Executable bug tracker
Disclaimer: I have (yet) no practical experience with the concept I describe below, it is a "thinking out loud" kind of post. The context is a team working on a product in the maintenance/legacy phase of its life-cycle, with developers who are already comfortable with automated testing.1
1. or open source projects
It will be about the small, nice to have priority bugs/known issues. The ones that never get formally prioritized in any of the releases, because there are always more important features issues. The ones that you record in your issue tracker, to keep your conscience at peace; and which will be closed as "won't fix" at the end.
Some advocate2 that you should just save yourself the trouble of maintaining these bugs at all, and just don't bother recording them until clients/managements push for it.
To clarify: I'm not against not prioritizing issues by the clients. However, I would love to find a way to give a chance for these issues to be fixed, without compromising delivery of business features.
One of the contributing factors why these issues don't get fixed (IMHO, of course :)) is that it takes a lot of effort to actually find a bug to fix when you have some slack time. You have to search through your tracker for open bugs, scan them to pick one, build up the context to actually begin to work on it (aka.: getting into the zone), etc. All this makes it too much of a hassle when all you have is a spare few minutes, and would be happy to fix an issue nearby the current module you are working on otherwise, but not with this extra burden added.

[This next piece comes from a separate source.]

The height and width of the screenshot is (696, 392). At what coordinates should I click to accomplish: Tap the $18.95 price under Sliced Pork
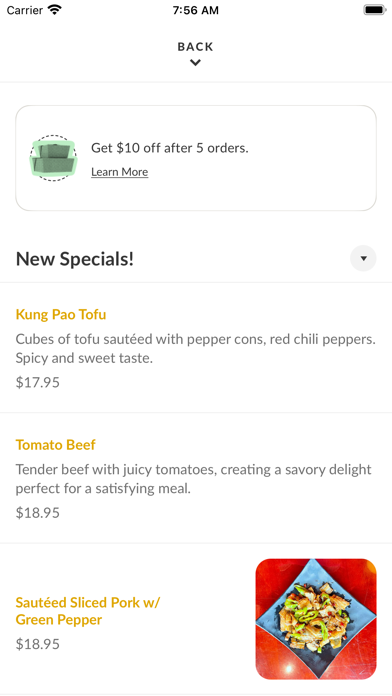38,644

A possible solution is to have a collection of automated tests reproducing the bugs, with asserts that fail on the current codebase. These tests live separate from the main test suite (extra jar/DLL, categories, namespace, etc.), but live together in the IDE with the app (to aid refactoring). There could even be a custom test runner or an additional step in the build process to notify you if any of these bugs are fixed - you might even fix one accidentally.
With such a setup we can rely on static code analysis to find bugs in the area of the code we are about to start working on/just finished with; thus lowering the cost for one to begin working on a bug. Even if one won't fix it straight away, the test could be simply improved upon (remember the boyscout rule?).
The one concern I have is with the recording phase of this process - many a time the most costly part of fixing a bug is actually finding a way to reproduce it :) However, if the original "bug report" is the programmatic equivalent of "open this form, enter these values, then right click and observe the application crash", it might not add a noticeable overhead (especially in comparison to filing a bug report in the issue tracker).
1. or open source projects
2. see disclaimer - it might actually make sense if working on a well kept codebase, with frequent releases.